Aim of the task: Give back the records below verbatim, please, but without a single image.

(Data provided)

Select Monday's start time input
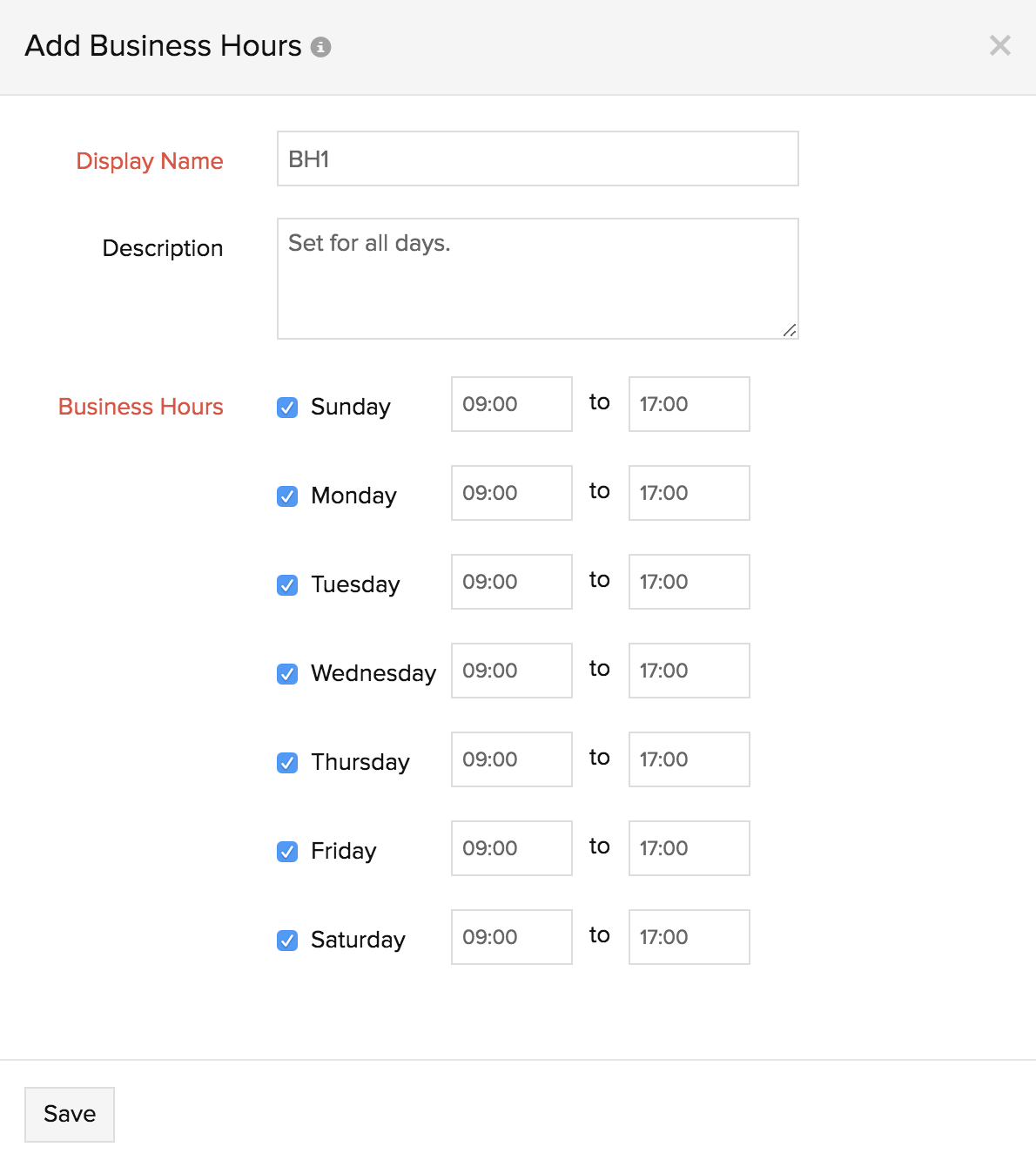1036x1167 pixels. [511, 493]
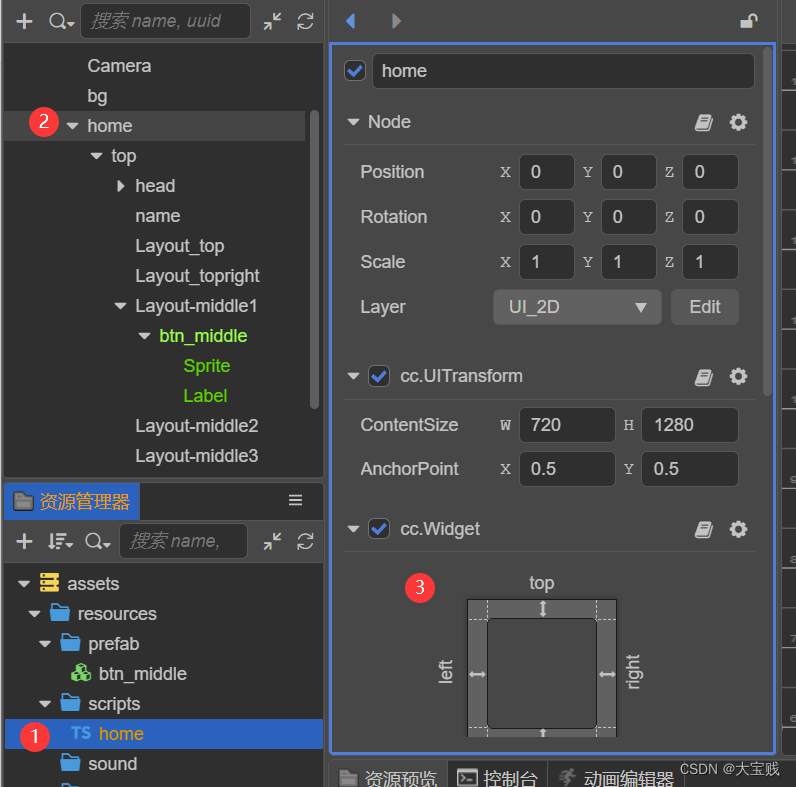Toggle the home node active checkbox

pyautogui.click(x=355, y=71)
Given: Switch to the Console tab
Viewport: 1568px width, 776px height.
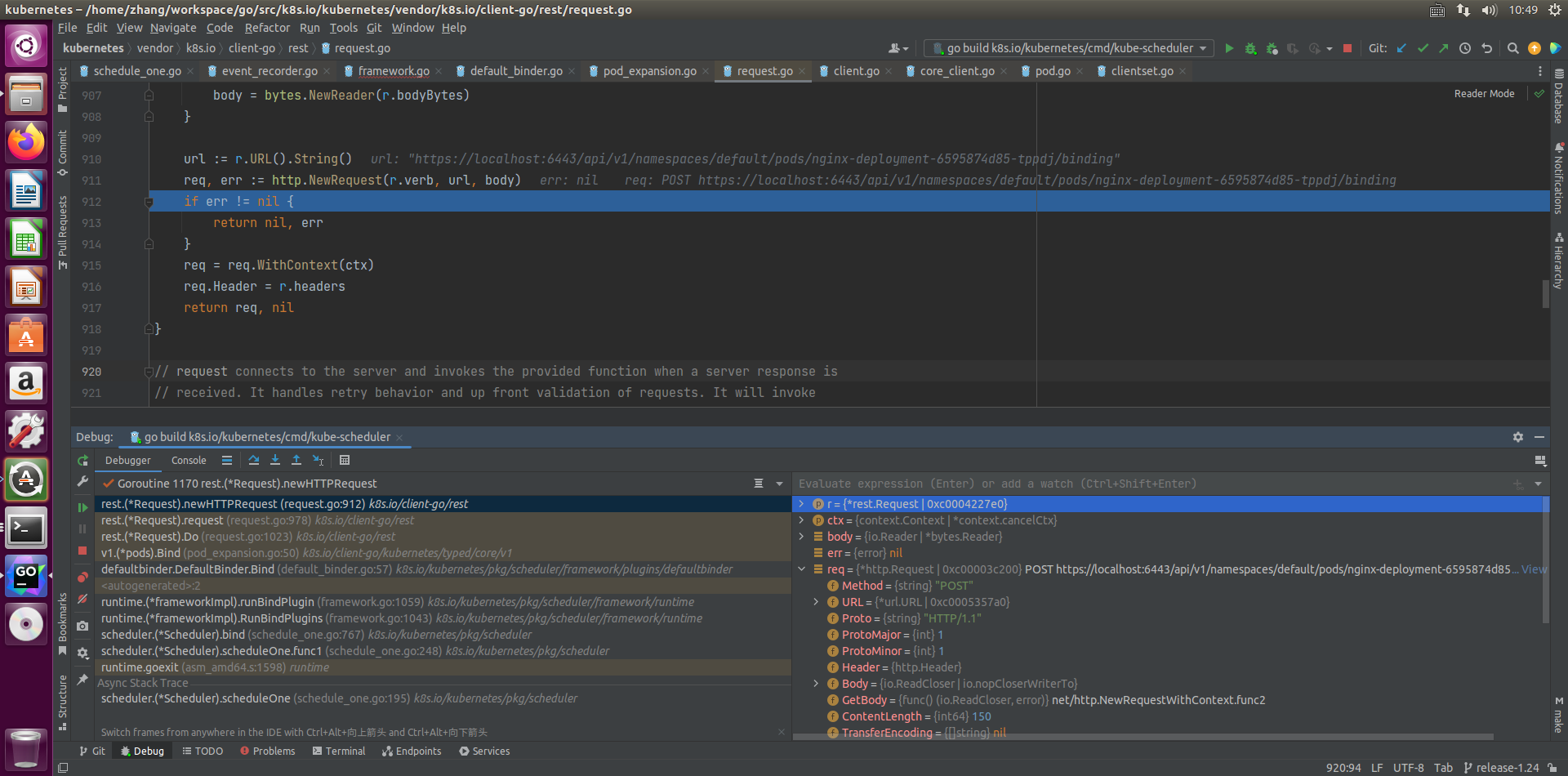Looking at the screenshot, I should click(x=189, y=461).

(End Data provided)

Answer for the task:
Select Monday's start time input
1036x1167 pixels. [511, 493]
Toggle the home node active checkbox

pyautogui.click(x=355, y=71)
Given: Switch to the Console tab
Viewport: 1568px width, 776px height.
Looking at the screenshot, I should click(x=189, y=461).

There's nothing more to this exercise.